The City Museum, opened to the public in 1997, contains a network of hand crafted spaces that wrap through, over and into three floors of the ten-story former shoe factory like a three-dimensional random labyrinth. Around each corner is who knows what. At times integrating elements of the factory (like the spiral shoe slide that runs through it) into the spaces, at other times boring holes through it, or slicing rooms into smaller and smaller spaces, it is an architect-less architecture of accretion, excavation, and evolution. Each environment is an expository riff on form and materials, materials that were found and repurposed, clustered and flayed, from industrial remnants, to parts of other buildings, to fully formed period environments. Tight spaces shaped like dinosaur guts, galleries of gargoyles, aquariums, monstrous mosaics, plazas, stalagmites, chutes, slides, caves, chambers, mezzanines. Outside, visitors can walk through an assemblage of elevated gangways, aircraft fuselage, spiral staircases and a stone belltower. Above it all, a cantilievered schoolbus dangles off the edge of the roof of the building, like a diving board. It’s a building made of buildings and remains, a museum of parts, from everyday life, and from the city itself (including some landmarks even), integrated into chaotic collisions, bordering on sublime order, bound by the matrix and vision of its creator, Bob Cassily.



Cementland

CLUI photo
Bob Cassily explains the latest vision for Cementland, as depicted by a small scale model, from atop a five story mound of imported dirt. CLUI photo

At Cementland, Cassily is taking these notions out on a densely developed and decayed 56 acre industrial site. For six years, Cassily says, he has been dumping 100 loads of dirt a day, building up earthen ramps that lead to the tops of the silos, half burying some of them in the process. Between structures, he plans on making a suspension bridge composed of old city buses, hooked together. Then there is the flood: he plans on creating wetlands and lakes that flow in and out of the basements of the hulking structures. Or maybe canals that loop through the property. Inside another space, a gallery of working, dying machines, like industrial dinosaurs. The 250 foot tall silo could have a spiral staircase on the outside leading to the top where visitors drop objects onto targets in the pool at the bottom. People could crawl through the tunnels, through the dirt and the ruins. Places where it is pitch black and uncertain. Once completed, or close enough, this industrial playground would be completely open to the public, with an admission charge to support it.

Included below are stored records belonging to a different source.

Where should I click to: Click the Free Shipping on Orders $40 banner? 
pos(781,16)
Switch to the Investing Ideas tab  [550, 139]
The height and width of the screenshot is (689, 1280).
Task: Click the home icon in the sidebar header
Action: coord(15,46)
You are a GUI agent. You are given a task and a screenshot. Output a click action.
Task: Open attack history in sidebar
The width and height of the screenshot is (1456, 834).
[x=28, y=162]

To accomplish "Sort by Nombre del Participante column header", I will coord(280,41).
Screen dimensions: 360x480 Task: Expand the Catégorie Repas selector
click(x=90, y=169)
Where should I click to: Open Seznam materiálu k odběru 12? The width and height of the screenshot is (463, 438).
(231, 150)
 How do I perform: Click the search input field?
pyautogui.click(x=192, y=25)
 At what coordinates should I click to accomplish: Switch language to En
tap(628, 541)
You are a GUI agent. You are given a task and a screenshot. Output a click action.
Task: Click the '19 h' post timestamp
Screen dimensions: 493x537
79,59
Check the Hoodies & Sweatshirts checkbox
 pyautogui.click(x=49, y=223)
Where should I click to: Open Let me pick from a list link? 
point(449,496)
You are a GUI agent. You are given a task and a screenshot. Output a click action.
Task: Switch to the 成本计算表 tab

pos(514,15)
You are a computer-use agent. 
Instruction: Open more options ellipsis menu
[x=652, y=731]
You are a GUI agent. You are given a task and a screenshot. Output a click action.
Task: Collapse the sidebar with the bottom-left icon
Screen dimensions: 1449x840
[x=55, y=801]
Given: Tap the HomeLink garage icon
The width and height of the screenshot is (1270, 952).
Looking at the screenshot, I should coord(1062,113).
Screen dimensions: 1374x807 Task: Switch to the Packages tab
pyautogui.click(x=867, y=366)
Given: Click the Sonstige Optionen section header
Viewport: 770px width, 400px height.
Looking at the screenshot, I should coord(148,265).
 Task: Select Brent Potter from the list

The building of it, though, he is paying for himself, without the help of banks or investors. Cassily, who is in his 50s and is a long time St. Louis resident, has bought and sold real estate at the right times and places in the city over the years, and is now selling condos on the upper floors of the City Museum to raise money for Cementland. Though working without any permits (the city actually issued a stop work order on his dirt dumping six years ago, though it has continued unabated for as many years), Cassily continues his outlaw tactics, but has upped the ante, and is now, ironically, backed by the political capital that the once outlaw City Museum brings (it is a major attraction in the city, with around half a million visitors a year). So it is quite likely that this, or some version of Cementland, will occur, at some point. Or maybe it already has. Cementland is already a landscape of optimism, renegade energy, and that most precious of all realms: possibility. 

Cementland is surrounded by a berm, so you can’t see much from the outside, and it is not open to the public. While Cassily would be reluctant to invite the world to come visit the construction site, he would also be the last person to stop you from trying.